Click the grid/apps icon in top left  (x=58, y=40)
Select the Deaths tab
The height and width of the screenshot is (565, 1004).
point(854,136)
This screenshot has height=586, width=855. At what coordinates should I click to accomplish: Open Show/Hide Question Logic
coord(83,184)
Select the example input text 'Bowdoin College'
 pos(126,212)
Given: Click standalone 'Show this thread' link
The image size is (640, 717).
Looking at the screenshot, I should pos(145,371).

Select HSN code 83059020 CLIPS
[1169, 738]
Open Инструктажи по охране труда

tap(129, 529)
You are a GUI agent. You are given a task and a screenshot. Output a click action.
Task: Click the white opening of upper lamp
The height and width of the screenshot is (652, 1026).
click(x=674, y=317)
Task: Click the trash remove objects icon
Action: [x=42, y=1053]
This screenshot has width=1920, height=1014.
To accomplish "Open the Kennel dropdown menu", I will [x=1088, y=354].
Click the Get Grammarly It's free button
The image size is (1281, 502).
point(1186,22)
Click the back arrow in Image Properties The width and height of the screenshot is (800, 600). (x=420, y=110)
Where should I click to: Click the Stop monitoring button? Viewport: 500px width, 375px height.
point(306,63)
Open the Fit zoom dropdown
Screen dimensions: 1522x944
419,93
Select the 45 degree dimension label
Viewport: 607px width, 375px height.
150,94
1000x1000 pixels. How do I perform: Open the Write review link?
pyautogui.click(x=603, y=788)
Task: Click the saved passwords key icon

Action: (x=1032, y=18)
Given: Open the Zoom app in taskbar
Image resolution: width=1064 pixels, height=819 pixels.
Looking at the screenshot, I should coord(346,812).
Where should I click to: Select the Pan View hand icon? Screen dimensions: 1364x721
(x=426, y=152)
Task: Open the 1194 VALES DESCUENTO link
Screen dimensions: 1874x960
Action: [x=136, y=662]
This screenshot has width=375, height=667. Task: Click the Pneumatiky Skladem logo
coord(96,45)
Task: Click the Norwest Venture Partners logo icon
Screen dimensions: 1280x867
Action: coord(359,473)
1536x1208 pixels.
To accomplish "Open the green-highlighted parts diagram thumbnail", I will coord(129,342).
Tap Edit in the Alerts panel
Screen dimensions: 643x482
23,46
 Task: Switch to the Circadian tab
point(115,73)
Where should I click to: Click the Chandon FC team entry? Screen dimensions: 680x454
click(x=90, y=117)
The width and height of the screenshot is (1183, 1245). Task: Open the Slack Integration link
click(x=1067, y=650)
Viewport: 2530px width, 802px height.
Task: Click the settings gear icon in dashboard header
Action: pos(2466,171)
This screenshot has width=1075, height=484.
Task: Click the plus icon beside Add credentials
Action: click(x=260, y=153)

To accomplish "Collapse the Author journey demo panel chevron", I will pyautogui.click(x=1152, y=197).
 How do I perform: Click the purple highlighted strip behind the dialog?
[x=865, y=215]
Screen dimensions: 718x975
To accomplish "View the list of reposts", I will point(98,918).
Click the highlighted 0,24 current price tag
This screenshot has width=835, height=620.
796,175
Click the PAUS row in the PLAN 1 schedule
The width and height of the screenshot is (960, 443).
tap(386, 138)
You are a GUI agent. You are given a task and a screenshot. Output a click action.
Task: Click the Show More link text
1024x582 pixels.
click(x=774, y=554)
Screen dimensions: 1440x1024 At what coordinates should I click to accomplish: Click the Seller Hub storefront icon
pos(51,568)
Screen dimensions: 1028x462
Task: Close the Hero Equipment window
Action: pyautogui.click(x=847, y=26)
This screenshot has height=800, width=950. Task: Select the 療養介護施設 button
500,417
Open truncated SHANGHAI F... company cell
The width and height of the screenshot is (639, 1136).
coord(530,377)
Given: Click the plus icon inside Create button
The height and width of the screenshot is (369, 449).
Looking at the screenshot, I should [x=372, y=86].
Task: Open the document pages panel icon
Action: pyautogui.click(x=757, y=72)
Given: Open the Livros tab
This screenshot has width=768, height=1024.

----------------

» GOAL OF THE EXERCISE
In the entries above, find each line with "dropdown" and copy it.

» ANSWER SPACE
To accomplish "Open the Kennel dropdown menu", I will [x=1088, y=354].
Open the Fit zoom dropdown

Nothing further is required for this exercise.